12.10 Stockholder Agreements. The Board or the Committee may, from time to time, condition the grant, exercise or payment of any Award upon such Participant entering into a stockholders' agreement, voting agreement, repurchase agreement or lockup or market standoff agreement in such form or forms as approved from time to time by the Board.
12.11 Specified Employee under Section 409A of the Code. Subject to any other restrictions or limitations contained herein, in the event that a "specified employee" (as defined under Section 409A of the Code) becomes entitled to a payment under the Plan that is subject to Section 409A of the Code on account of a "separation from service" (as defined under Section 409A of the Code), such payment shall not occur until the date that is six (6) months plus one (1) day from the date of such "separation from service."
12.12 No Additional Deferral Features. No Award shall contain or reflect, or be amended, affected or supplemented by any other agreement (including, but not limited to, employment agreements, other plans or arrangements of deferred compensation) so as to contain, include or be subject to a "deferral feature" or an "additional deferral feature" within the meaning and usage of those terms under Section 409A of the Code.
12.13 Compliance with Section 409A of the Code. Certain items of compensation paid pursuant to this Plan are or may be subject to Section 409A of the Code. In such instances, this Plan is intended to comply and shall be administered in a manner that is intended to comply with Section 409A of the Code and shall be construed and interpreted in accordance with such intent.
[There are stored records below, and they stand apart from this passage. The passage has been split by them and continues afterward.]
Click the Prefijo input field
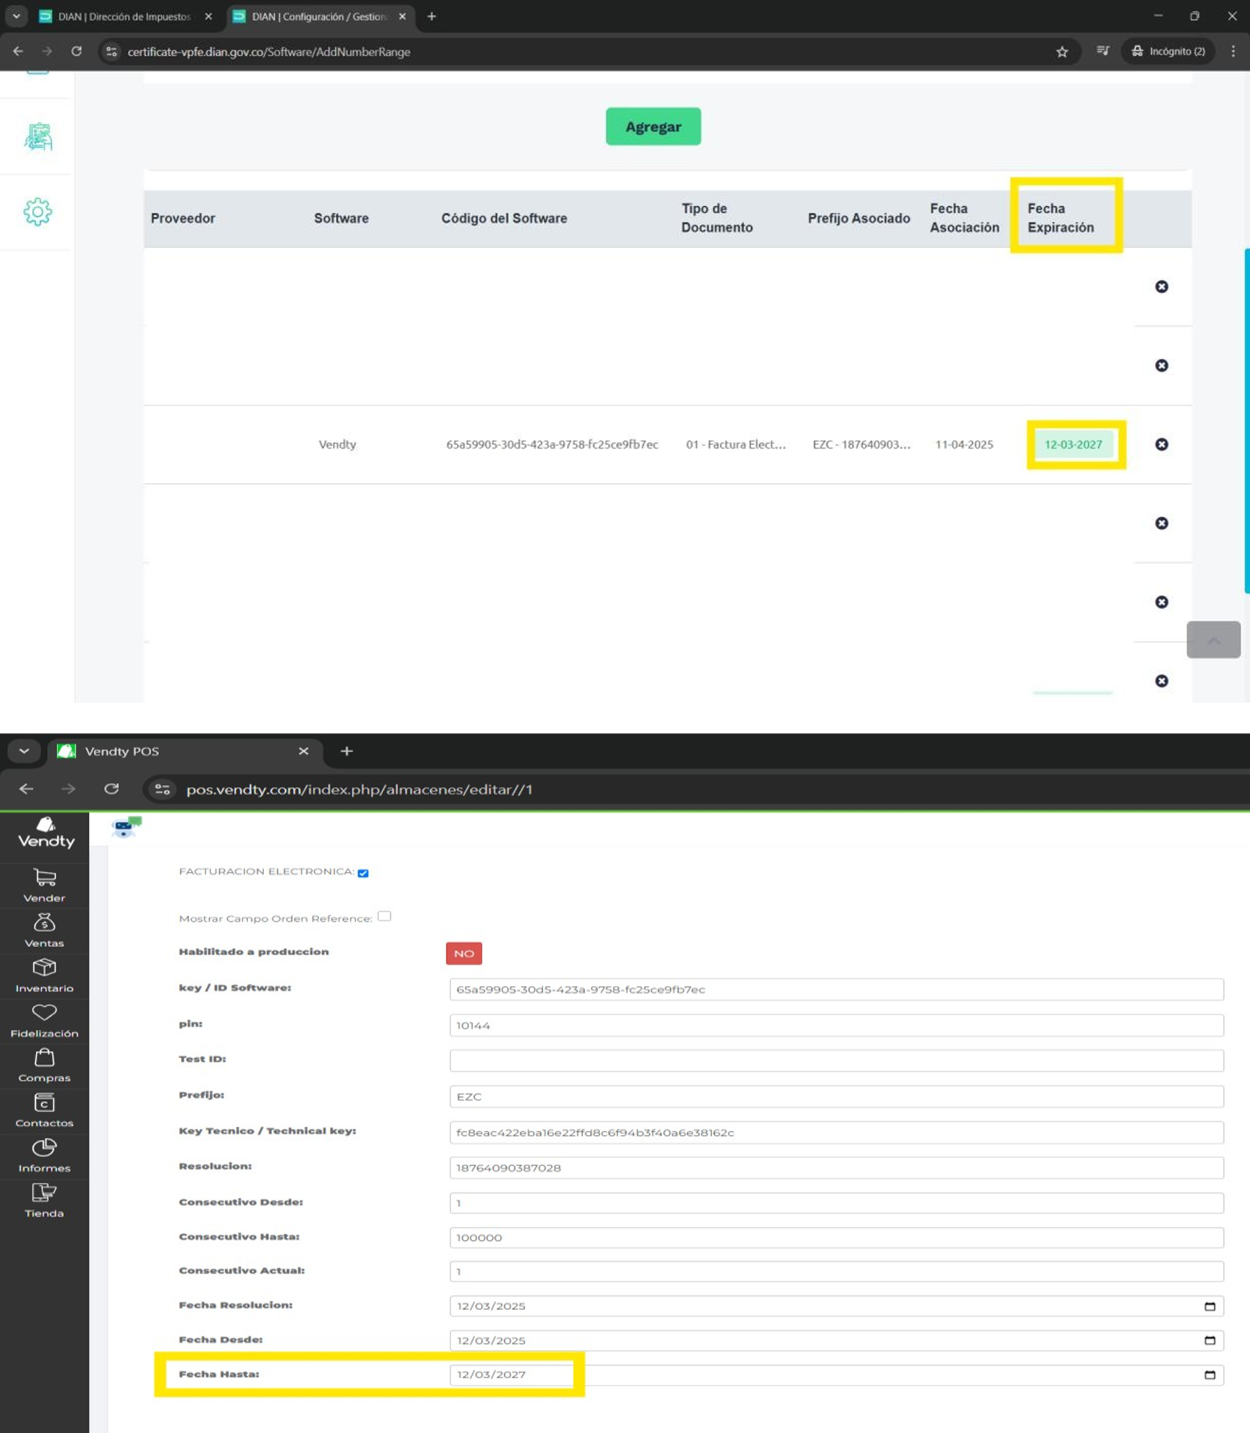 (836, 1097)
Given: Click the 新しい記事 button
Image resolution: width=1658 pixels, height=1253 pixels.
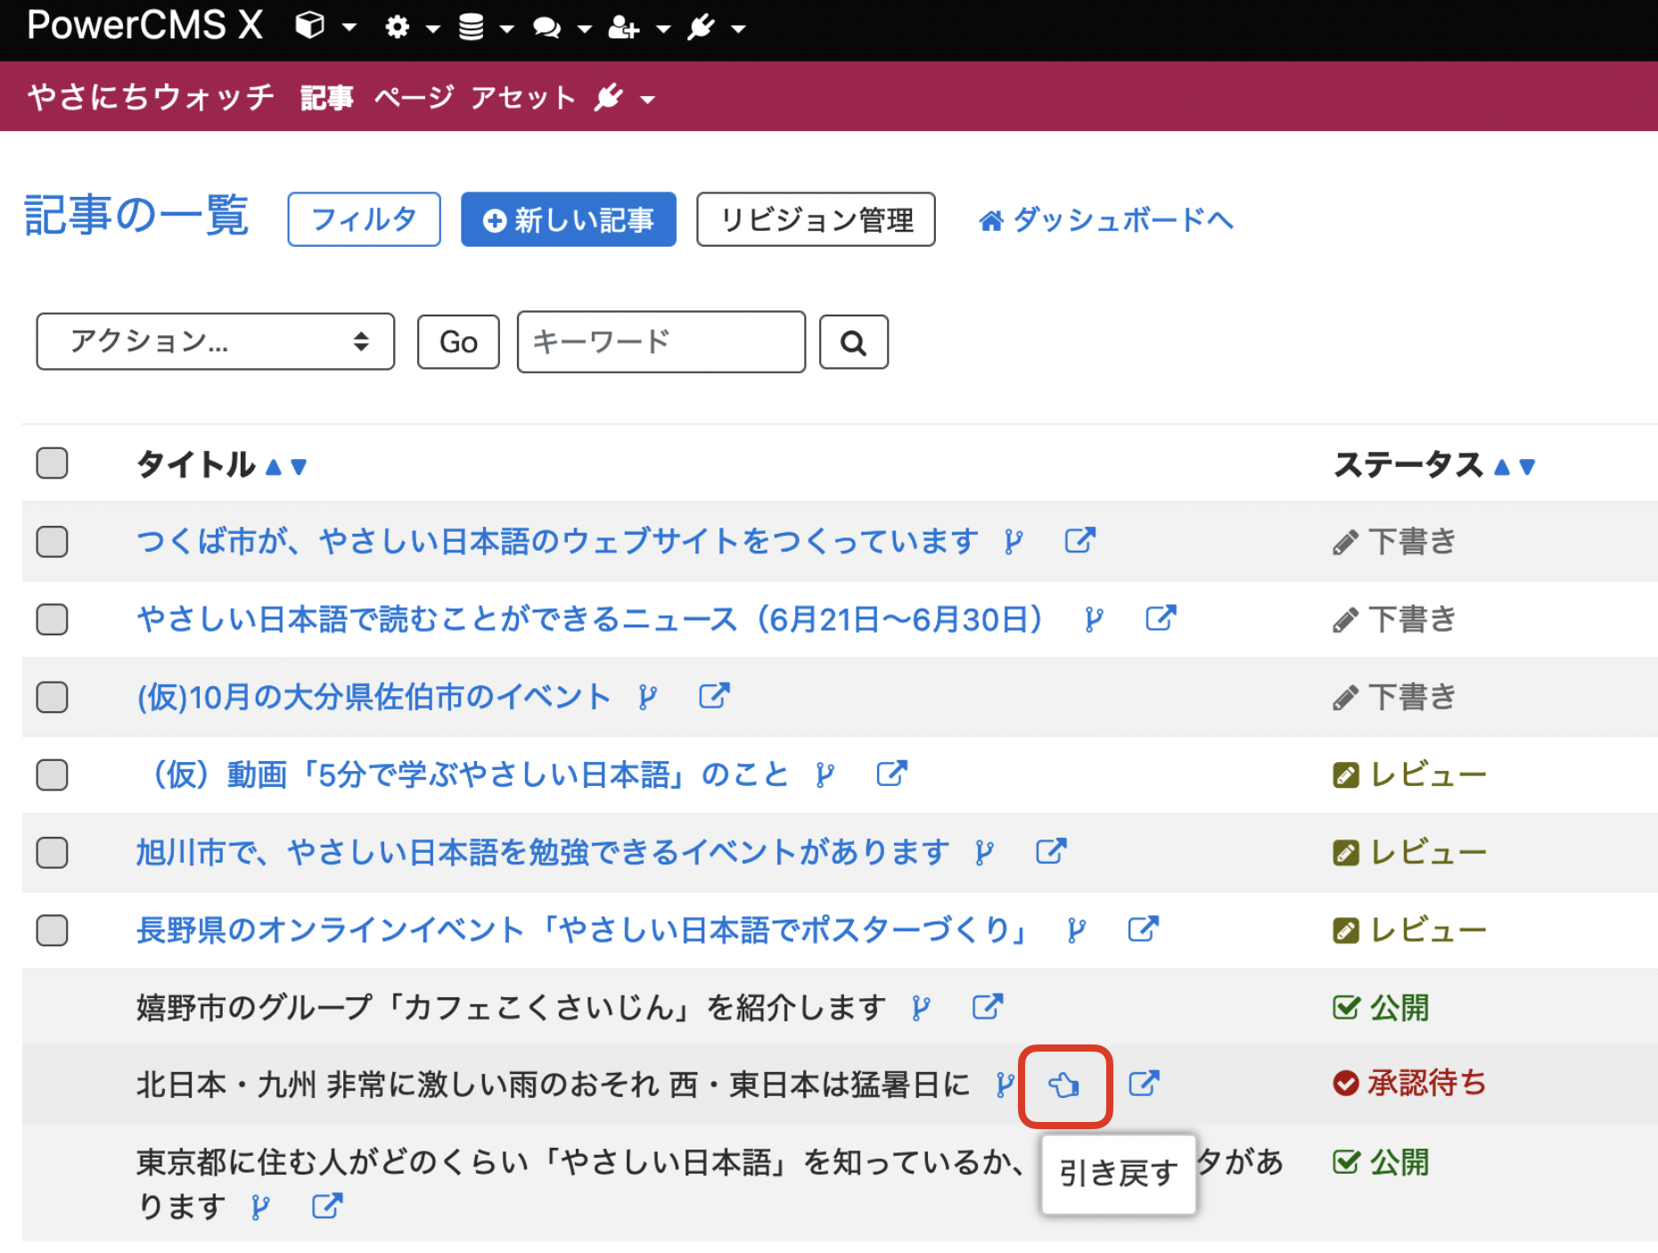Looking at the screenshot, I should (568, 219).
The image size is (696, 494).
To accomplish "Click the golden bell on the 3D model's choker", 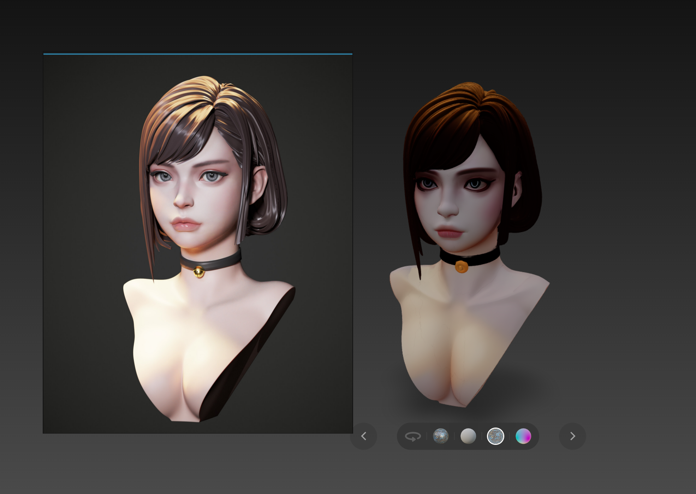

12.14 Claw-back Policy. All Awards (including any proceeds, gains or other economic benefit actually or constructively received by the Participant upon any receipt or exercise of any Award or upon the receipt or resale of any share of Common Stock underlying the Award) shall be subject to the provisions of any claw-back policy implemented by the Company, including, without limitation, any claw-back policy adopted to comply with the requirements of any law or any rules or regulations promulgated thereunder, to the extent set forth in such claw-back policy and/or in the applicable Award Agreement.